El aristócrata no se anduvo por las ramas.
—¿Existe todavía la esperanza de hacer un gran descubrimiento?
—Estoy convencido de ello.
—El balance no es una maravilla. Al margen de las transacciones comerciales, sin relación alguna con el Valle, sólo hemos descubierto los vasos ramésidas.
—Winlock ha demostrado que todavía debe encontrarse la tumba de Tutankamón.
—Le creo, Howard; pero ¿no se tratará de una pequeña sepultura correspondiente al reinado de un reyezuelo y, además, desvalijada desde mucho tiempo atrás?
—Desvalijada no, seguro: por los establecimientos de los anticuarios habrían circulado ya algunos objetos.
—Lo admito. Pero, aun permaneciendo intacta, no debe de contener gran cosa; proseguir esta quimera exigiría nuevas campañas y meses de encarnizado trabajo.
—Mientras exista una pulgada de terreno sin explorar, debemos seguir; me prometió usted suerte, señor conde.
—Sería injusto negárselo; pero tal vez sea una amante infiel que me ha abandonado.
—Juntos hemos vivido las más duras pruebas; el éxito está cerca, lo presiento.
—La concesión se está terminando.
—Lacau no se atreverá a negarle una renovación.
—Desengáñese: le odia.
—¡Qué su hiel le ahogue! Estos largos años, aparentemente estériles, eran indispensables; mi equipo está entrenado, su cohesión es perfecta y nos acercamos al fin de nuestra búsqueda.

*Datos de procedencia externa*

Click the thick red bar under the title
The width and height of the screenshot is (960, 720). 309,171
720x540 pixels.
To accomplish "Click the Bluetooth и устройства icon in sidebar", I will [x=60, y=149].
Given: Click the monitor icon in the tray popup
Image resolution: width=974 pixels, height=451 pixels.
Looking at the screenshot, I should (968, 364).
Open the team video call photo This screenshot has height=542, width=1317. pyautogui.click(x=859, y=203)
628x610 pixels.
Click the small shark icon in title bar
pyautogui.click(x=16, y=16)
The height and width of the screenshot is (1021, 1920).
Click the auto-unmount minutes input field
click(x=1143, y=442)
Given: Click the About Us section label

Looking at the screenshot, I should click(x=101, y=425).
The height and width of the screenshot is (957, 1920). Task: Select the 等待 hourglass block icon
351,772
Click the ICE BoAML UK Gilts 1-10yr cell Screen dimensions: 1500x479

—¿No tiene otro lugar que proponerme?
—No traicionemos al Valle.
Carnarvon advirtió que no podría doblegar la determinación de Carter.
—Como quiera… Le consagraremos pues una última temporada. ¿Qué lugar va a elegir?
Carter lo pensó largamente.
—Tal vez le parezca absurdo, pero tengo ganas de cavar bajo los cimientos de las casas de los obreros, junto a la tumba de Ramsés VI.
—Pero ya despejó usted esa zona.
—No llevé hasta el final las investigaciones, por culpa de los turistas y de las visitas oficiales; esta vez, cerraré el acceso a la tumba y sabré si esas provisionales moradas ocupan un depósito de cimientos que nos ofrezcan la clave del enigma.
El 9 de mayo de 1922, Carter había celebrado a solas sus cuarenta y nueve años. Tras haber bebido una botella de champaña, vagabundeó por su Valle. Le salían al paso tantos recuerdos: los descubrimientos de las tumbas del fundador, Amenhotep I, de la reina Hatshepsut, las esperanzas y los fracasos, el amor de Raifa, la fidelidad de Ahmed Girigar y su extraña amistad con George Herbert, conde de Carnarvon, tan próximo y tan lejano al mismo tiempo. Se sentía roto, agotado, como si su porvenir no le concerniera.
Menos de un año después, Carter se vería obligado a despedir a sus obreros y cerrar la excavación. Lacau y los egiptólogos triunfarían, el Valle sería abandonado y entregado a los turistas. El helado viento del fracaso le hizo estremecerse.